The Ohio gubernatorial campaign makes its way onto Ohio State’s campus tomorrow evening at the Blackwell Hotel.
Republican Gov. Bob Taft and Democrat Tim Hagan will answer questions from a statewide panel of university students and faculty in a one-hour debate, from 7-8 p.m. The debate is being aired live on WOSU.
Erin Moriarty, a news anchor and OSU alumna, will mediate the event.
Moriarty is a 12-year correspondent of CBS’ “48 Hours” and was previously the consumer correspondent for “CBS This Morning” and “CBS Evening News with Dan Rather.” She earned her bachelor’s degree in behavioral sciences in 1973 and her law degree in 1977, both from Ohio State.
“It’s an honor to have her mediate this event,” said Dorie Herman, program coordinator at the John Glenn Institute for Public Service and Public Policy. “We asked her to come, and she was excited to say ‘yes.’ “
One student and one faculty member from each of the five co-sponsoring institutes will join Moriarty on stage. Each will ask one self-written question of the two candidates. The questions will not be announced prior to the event, Herman said.
The five sponsoring institutes include the John Glenn Institute, the Ray C. Bliss Institute of Applied Politics at the University of Akron, the Maxine Goodman Levin College of Urban Affairs at Cleveland State University, the Institute for Policy Research at the University of Cincinnati and the Voinovich Center for Leadership and Public Affairs and Ohio University.
Christina Panoska, a senior in natural resources, will represent OSU students at the debate. Panoska was a John Glenn Fellow in spring 2002, completing an internship with the Sierra Club as part of the Glenn Institute’s Washington Academic Internship Program.
“The John Glenn Institute is the lead institute in the debate,” said Deborah Merritt, director of the John Glenn Institute and OSU’s faculty panel member. “We thought these groups gave a nice statewide presence.”
The five institutes have collaborated in the past and will work together in November, training newly-elected members of the Ohio General Assembly.

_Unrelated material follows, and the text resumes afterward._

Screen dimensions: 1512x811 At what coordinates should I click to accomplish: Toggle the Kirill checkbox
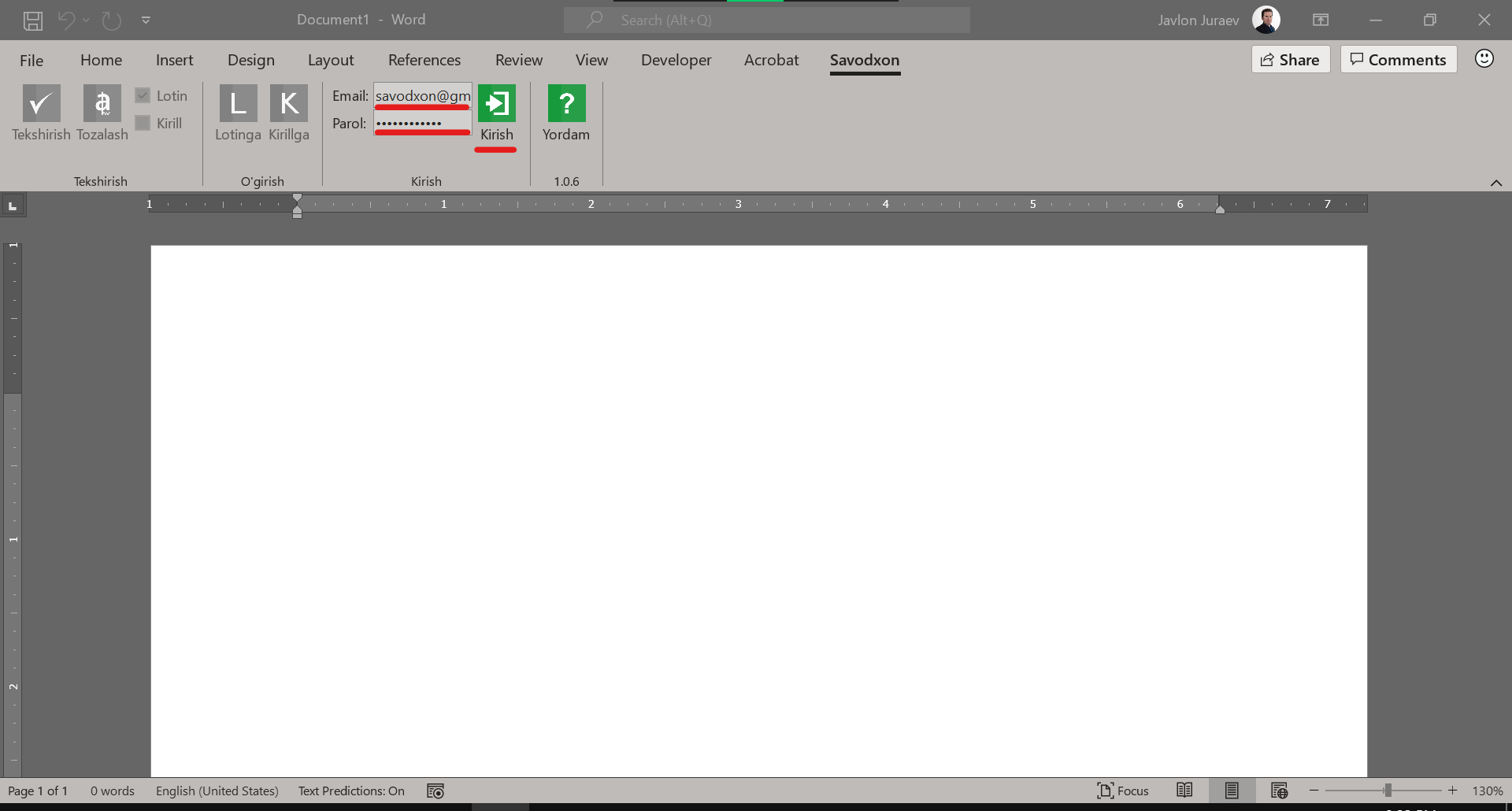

The Blackwell has put much work into preparing for this event, said Doug Koyle, general manager of the Blackwell.
“We’re a new, upscale venue, and we have ballroom space that could accommodate the event,” Koyle said. “We offer a nice setting and services such as valet parking and state-of-the-art technology.”
Tickets to the event were given to the five groups, whose members distributed them through invitation only, Herman said.
“We expect the audience to be about half students,” Herman said. “We’re certainly excited about that.”
Although the questions to be asked at the debate remain a secret, the Oct. 15 gubernatorial debate in Dayton may foreshadow topics discussed tomorrow.
Hagan criticized Taft’s senior citizens prescription drug policy and Ohio’s poor university graduation rate.
Taft continues to tout Ohio’s record spending on primary and secondary education and criticizes Hagan’s plan to use gambling money to reduce the state deficit, according to a recent Cincinnati Enquirer article.